:: SET EXERCISE ::
Rewrite the records from the start through the line containing "[839, 1268]" as a two-column CSV with the header request,answer, one row per record. Put each record's text and its answer in one quoted field apiece, and turn any line breaks into spaces.
-- begin --
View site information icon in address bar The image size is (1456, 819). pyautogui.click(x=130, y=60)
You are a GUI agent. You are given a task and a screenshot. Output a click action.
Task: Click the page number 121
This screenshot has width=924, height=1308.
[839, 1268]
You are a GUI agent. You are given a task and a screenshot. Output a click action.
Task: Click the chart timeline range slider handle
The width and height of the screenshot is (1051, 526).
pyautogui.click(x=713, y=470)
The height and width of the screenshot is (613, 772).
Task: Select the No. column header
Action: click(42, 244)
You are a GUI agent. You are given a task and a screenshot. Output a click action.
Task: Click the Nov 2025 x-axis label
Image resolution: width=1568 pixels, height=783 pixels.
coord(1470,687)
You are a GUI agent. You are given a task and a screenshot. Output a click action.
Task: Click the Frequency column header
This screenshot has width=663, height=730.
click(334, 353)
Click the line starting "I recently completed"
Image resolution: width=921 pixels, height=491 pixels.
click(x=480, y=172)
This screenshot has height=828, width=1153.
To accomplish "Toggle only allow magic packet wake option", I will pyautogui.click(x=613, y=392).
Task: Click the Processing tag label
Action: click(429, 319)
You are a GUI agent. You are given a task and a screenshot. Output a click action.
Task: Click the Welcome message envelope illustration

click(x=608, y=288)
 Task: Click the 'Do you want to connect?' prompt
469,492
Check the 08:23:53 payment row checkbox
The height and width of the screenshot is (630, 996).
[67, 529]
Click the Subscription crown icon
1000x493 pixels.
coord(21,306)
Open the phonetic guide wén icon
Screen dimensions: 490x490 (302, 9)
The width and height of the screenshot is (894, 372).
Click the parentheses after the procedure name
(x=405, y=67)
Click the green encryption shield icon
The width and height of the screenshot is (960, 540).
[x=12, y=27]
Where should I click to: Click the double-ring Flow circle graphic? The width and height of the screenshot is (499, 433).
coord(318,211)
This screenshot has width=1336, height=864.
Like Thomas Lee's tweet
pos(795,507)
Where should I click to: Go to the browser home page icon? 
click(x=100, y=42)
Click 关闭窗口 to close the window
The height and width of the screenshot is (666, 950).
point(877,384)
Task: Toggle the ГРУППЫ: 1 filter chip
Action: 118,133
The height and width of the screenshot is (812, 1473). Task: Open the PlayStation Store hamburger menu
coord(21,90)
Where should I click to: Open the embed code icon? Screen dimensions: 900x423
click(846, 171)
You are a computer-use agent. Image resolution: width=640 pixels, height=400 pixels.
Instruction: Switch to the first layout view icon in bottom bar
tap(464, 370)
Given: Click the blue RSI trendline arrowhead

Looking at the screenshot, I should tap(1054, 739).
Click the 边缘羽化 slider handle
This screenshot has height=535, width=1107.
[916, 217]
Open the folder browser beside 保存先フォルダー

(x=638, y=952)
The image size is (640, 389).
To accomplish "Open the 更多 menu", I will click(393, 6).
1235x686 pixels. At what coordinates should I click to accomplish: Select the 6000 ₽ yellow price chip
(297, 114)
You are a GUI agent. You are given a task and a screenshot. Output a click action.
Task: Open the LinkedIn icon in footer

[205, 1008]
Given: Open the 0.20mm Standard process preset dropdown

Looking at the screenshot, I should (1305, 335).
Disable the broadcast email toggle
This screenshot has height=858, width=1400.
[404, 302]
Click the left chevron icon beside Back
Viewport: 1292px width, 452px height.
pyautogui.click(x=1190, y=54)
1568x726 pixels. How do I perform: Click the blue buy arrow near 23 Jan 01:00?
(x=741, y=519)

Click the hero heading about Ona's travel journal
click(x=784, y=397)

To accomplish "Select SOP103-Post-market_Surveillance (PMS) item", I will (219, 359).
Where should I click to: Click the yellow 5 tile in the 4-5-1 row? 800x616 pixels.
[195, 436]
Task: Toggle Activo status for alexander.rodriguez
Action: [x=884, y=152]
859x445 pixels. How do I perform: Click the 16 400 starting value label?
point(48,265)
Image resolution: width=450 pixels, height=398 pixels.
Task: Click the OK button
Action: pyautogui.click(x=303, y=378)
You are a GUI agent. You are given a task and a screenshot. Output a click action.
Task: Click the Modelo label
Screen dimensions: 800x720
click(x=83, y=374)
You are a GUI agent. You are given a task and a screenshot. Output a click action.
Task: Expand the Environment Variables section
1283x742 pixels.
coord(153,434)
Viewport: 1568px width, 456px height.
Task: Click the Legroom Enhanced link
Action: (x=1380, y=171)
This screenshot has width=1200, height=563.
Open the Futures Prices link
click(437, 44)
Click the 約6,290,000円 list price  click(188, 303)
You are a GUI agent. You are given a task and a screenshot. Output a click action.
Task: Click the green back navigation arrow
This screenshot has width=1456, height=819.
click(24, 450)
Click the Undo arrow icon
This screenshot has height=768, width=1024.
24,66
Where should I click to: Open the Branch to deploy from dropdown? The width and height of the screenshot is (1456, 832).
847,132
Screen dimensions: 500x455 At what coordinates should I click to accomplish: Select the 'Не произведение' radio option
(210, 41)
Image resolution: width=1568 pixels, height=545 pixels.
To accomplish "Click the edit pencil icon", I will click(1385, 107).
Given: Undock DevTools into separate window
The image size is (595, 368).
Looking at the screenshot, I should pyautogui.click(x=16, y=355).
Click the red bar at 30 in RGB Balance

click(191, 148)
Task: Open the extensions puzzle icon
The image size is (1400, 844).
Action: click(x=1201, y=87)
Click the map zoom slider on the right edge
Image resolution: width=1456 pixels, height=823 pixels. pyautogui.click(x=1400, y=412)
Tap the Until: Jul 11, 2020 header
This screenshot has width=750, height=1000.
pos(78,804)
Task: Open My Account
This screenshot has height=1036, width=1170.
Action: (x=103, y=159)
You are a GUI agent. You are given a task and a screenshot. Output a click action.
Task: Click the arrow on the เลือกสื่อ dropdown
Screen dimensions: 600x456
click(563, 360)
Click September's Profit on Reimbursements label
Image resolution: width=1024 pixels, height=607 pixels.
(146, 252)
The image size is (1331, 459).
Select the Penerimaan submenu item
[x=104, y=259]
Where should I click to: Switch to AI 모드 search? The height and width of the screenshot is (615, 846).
-- end --
:: SOLUTION FOR THIS PROBLEM ::
request,answer
"View site information icon in address bar The image size is (1456, 819).","pyautogui.click(x=130, y=60)"
"You are a GUI agent. You are given a task and a screenshot. Output a click action. Task: Click the page number 121 This screenshot has width=924, height=1308.","[839, 1268]"